>>>>

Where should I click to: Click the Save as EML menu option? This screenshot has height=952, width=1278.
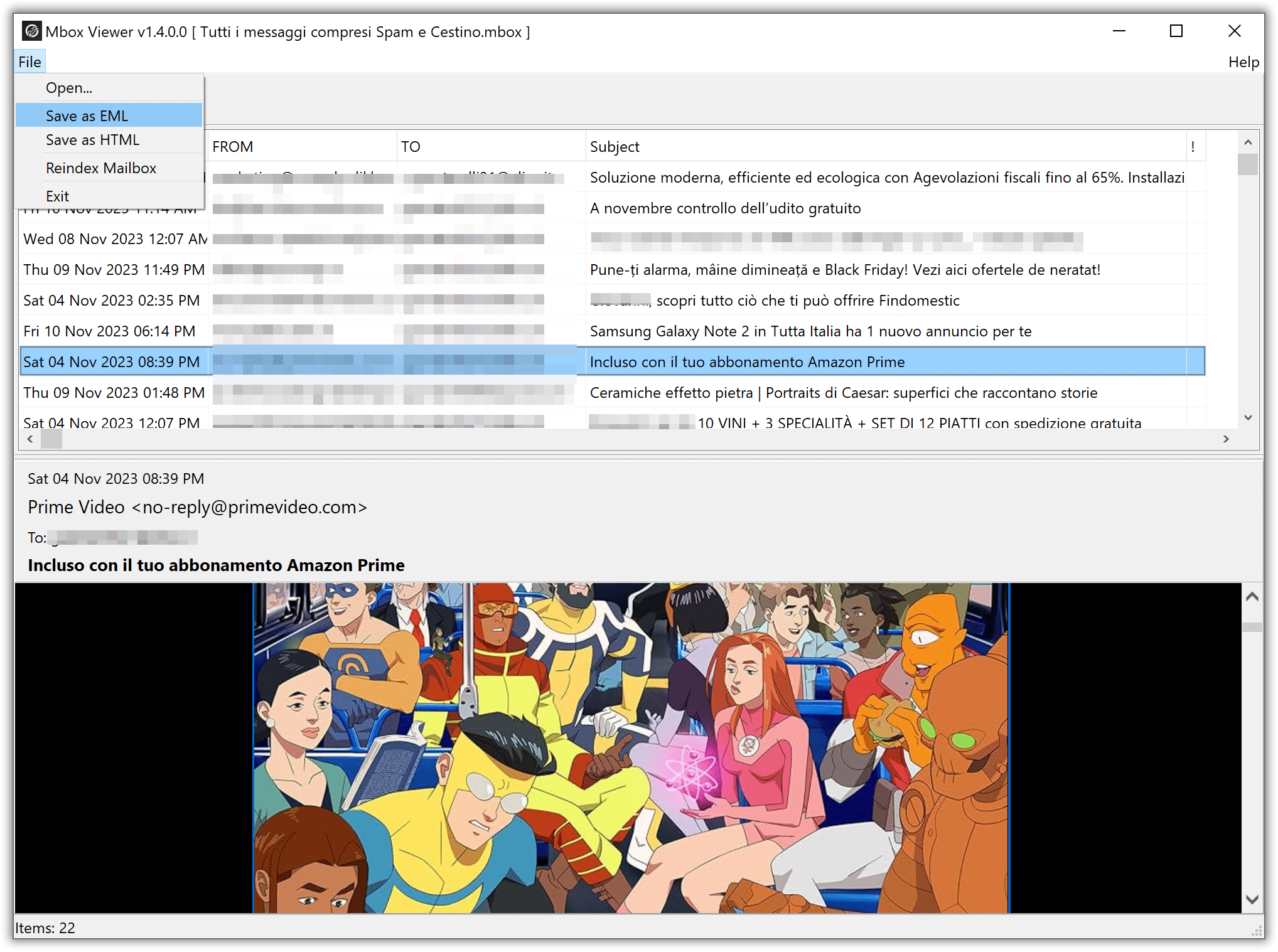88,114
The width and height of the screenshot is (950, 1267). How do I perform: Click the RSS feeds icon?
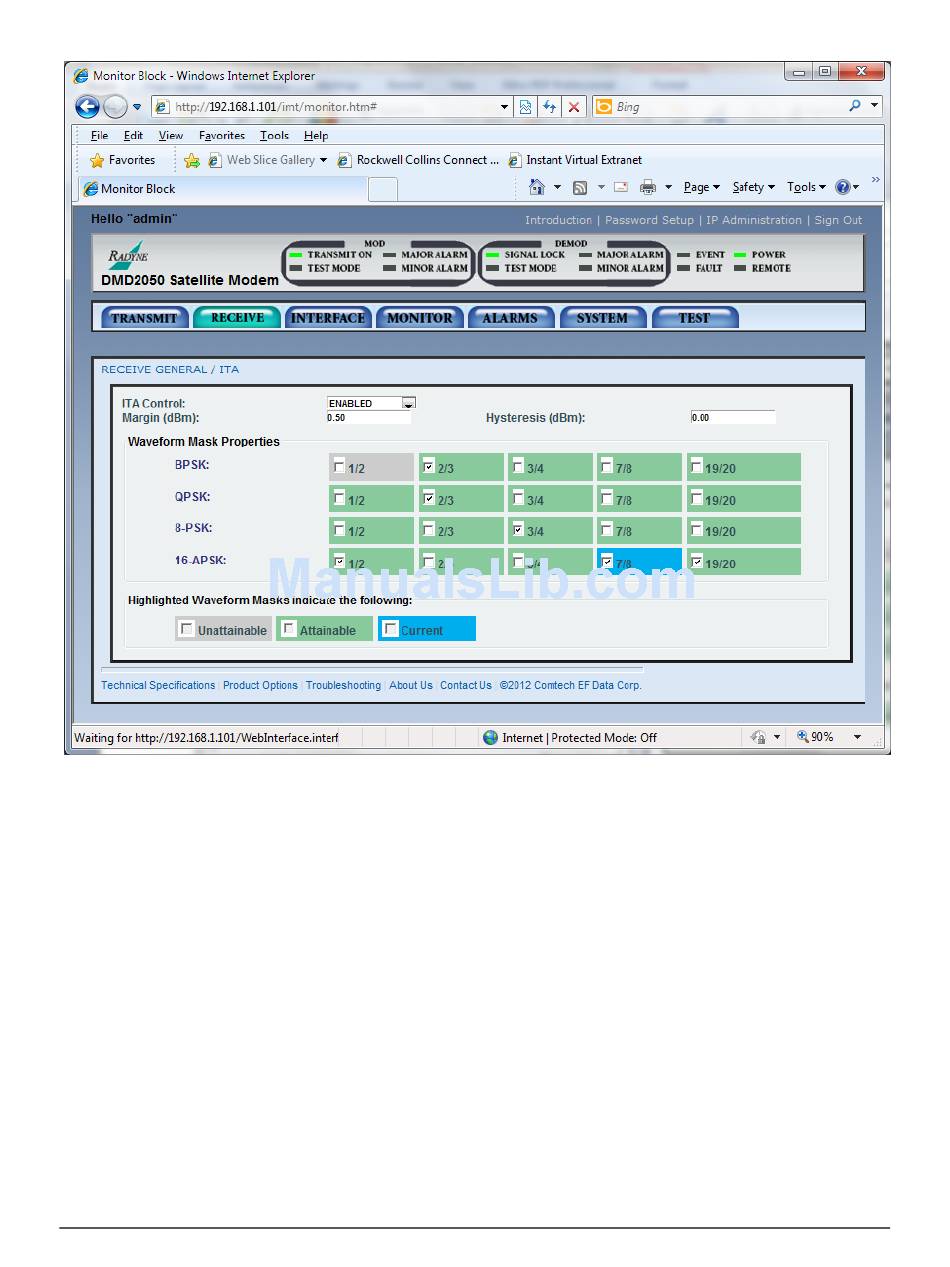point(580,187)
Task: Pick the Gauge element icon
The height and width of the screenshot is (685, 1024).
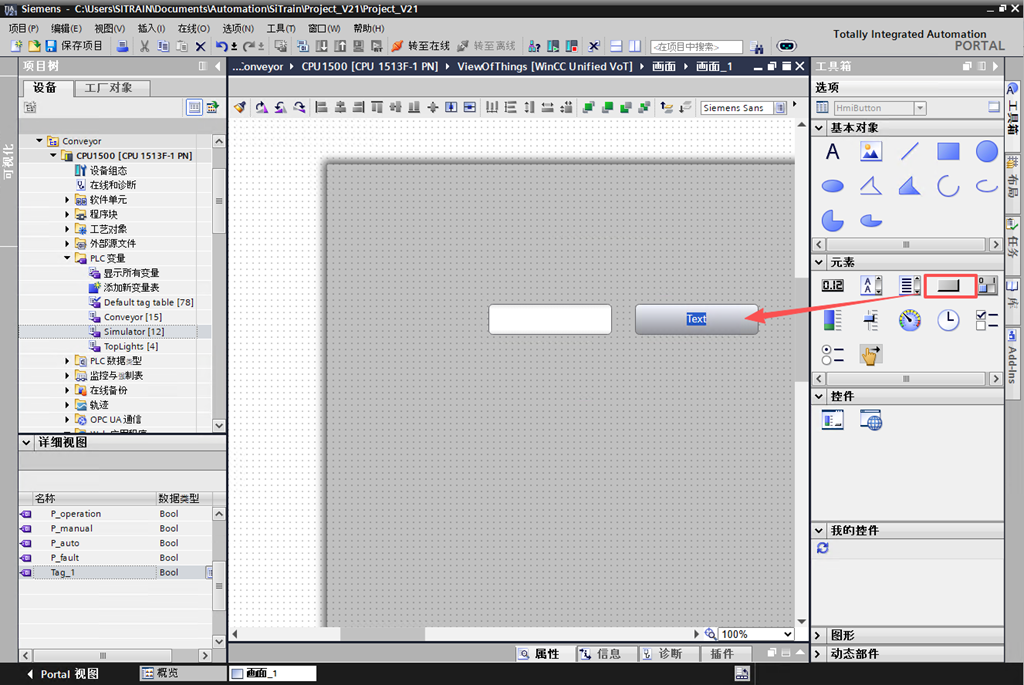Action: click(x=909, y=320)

<<<<

GOAL OF THE EXERCISE: Would you give again, exactly as written, the lines from the one containing "The height and" through the end of the records, with no pictures and no other lines?

RESULT OF THIS EXERCISE:
The height and width of the screenshot is (685, 1024).
Action: click(x=909, y=320)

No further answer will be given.